====== DATA EXCERPTS ======

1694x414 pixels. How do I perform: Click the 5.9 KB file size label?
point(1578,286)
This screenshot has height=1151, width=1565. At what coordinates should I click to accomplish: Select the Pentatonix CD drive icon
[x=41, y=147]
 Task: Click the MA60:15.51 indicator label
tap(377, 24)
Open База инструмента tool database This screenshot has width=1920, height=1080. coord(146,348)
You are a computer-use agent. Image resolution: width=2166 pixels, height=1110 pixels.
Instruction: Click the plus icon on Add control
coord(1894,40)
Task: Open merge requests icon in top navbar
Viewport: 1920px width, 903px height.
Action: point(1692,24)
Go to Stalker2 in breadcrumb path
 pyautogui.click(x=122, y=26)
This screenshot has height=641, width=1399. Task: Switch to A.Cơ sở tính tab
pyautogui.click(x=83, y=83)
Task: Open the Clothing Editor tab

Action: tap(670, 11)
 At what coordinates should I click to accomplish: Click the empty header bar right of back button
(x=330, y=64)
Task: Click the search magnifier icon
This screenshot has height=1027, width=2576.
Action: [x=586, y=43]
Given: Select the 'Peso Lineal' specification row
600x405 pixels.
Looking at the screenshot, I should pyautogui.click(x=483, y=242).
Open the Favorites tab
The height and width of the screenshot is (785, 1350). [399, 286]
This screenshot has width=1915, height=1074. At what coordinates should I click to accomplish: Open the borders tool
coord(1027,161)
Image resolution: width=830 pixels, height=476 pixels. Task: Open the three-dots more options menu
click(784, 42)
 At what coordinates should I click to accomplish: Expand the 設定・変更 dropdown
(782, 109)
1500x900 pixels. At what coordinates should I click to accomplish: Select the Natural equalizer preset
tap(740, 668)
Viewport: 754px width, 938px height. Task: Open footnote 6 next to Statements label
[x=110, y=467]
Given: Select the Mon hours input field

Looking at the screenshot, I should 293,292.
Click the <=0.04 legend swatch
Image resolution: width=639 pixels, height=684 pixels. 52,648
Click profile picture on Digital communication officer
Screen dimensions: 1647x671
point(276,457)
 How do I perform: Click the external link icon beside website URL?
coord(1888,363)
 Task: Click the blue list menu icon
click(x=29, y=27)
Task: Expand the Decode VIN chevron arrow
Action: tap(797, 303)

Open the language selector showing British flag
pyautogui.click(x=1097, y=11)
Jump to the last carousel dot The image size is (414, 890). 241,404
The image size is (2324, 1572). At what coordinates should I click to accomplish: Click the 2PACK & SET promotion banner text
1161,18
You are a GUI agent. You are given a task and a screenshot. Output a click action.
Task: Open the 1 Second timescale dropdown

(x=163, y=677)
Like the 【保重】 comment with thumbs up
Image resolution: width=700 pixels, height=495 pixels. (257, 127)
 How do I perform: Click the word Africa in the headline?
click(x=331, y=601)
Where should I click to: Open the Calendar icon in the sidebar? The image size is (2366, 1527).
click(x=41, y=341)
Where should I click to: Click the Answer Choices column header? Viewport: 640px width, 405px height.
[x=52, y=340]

======

▸ EXERCISE GOAL: Replace "Instruction" with "Command" in the lines from the start of the items through the line containing "Action: point(1692,24)", and leave everything else unchanged.

▸ RESPONSE BELOW:
1694x414 pixels. How do I perform: Click the 5.9 KB file size label?
point(1578,286)
This screenshot has height=1151, width=1565. At what coordinates should I click to accomplish: Select the Pentatonix CD drive icon
[x=41, y=147]
 Task: Click the MA60:15.51 indicator label
tap(377, 24)
Open База инструмента tool database This screenshot has width=1920, height=1080. coord(146,348)
You are a computer-use agent. Image resolution: width=2166 pixels, height=1110 pixels.
Command: Click the plus icon on Add control
coord(1894,40)
Task: Open merge requests icon in top navbar
Viewport: 1920px width, 903px height.
Action: point(1692,24)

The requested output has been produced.